De eerste beoordelingen zijn verschenen over de landen waarvan de economie het hardst getroffen wordt door de scherpe daling van de olieprijzen. Analytisch materiaal over dit onderwerp werd gepubliceerd in CNBC met verwijzing naar vertegenwoordigers van adviesbureaus.
Het materiaal merkt op dat een van de belangrijkste verliezers en "slachtoffers" in dit geval die economieën zijn die ofwel maximaal verbonden zijn met olie-export of een groeiende productie van schalieolie en -gas hadden.
Van materiaal:
Een van de grootste verliezers zijn de Verenigde Staten van Amerika.
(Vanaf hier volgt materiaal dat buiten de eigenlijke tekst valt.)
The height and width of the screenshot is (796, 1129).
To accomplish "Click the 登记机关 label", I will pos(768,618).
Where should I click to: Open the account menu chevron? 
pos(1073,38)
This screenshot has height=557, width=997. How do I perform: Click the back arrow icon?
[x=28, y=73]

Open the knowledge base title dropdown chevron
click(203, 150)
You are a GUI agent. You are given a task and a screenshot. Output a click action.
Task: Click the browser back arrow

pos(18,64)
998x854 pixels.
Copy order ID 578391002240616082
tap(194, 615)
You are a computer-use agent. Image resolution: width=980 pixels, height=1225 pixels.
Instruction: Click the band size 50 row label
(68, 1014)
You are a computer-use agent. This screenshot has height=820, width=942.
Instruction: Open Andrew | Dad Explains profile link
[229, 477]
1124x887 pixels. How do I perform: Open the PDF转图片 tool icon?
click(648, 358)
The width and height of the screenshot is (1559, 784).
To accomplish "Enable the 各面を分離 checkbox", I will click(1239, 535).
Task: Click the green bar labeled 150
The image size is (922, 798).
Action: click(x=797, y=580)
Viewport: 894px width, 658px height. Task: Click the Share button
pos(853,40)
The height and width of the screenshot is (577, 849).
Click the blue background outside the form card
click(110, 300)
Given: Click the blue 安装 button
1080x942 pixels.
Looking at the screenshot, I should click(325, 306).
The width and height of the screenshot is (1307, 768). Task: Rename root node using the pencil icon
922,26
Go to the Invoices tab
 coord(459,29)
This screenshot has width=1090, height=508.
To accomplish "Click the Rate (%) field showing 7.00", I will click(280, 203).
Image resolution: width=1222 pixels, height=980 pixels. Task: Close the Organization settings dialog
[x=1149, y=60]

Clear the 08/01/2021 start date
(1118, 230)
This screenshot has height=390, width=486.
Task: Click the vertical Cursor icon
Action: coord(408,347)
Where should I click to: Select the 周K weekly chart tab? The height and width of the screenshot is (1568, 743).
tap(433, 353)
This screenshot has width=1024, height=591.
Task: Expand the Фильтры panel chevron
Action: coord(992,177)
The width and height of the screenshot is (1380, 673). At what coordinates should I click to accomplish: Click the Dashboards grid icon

Met een olieprijs van $ 30 per vat bevindt vrijwel de gehele Amerikaanse schalie-industrie zich buiten de winstgevendheidszone.
Enkele OPEC-landen worden ook tot de verliezers gerekend. Dit zijn Algerije, Nigeria, Irak. De economieën van deze landen zijn meer afhankelijk van het volume van de productie en export van "zwart goud".
Terugkomend op de VS moet worden opgemerkt dat de veiling werd gekenmerkt door een recorddaling van noteringen in 33 jaar. De Dow Jones verloor bijna 10 procent. Tot 10% verloor NASDAQ, S&P 500. Deze daling was te wijten aan het ontbreken van woorden in de toespraak van de Amerikaanse president dat de regering op enigerlei wijze zou proberen de Amerikaanse economie in een crisis te ondersteunen.
In de Verenigde Staten bestaat op dit punt een algemeen dilemma. Sommige experts beschouwen het standpunt van Trump als correct, aangezien elke steunbetuiging voor de economie in feite staatsingrijpen inhoudt, wat een onaanvaardbare factor is voor een liberaal economisch systeem.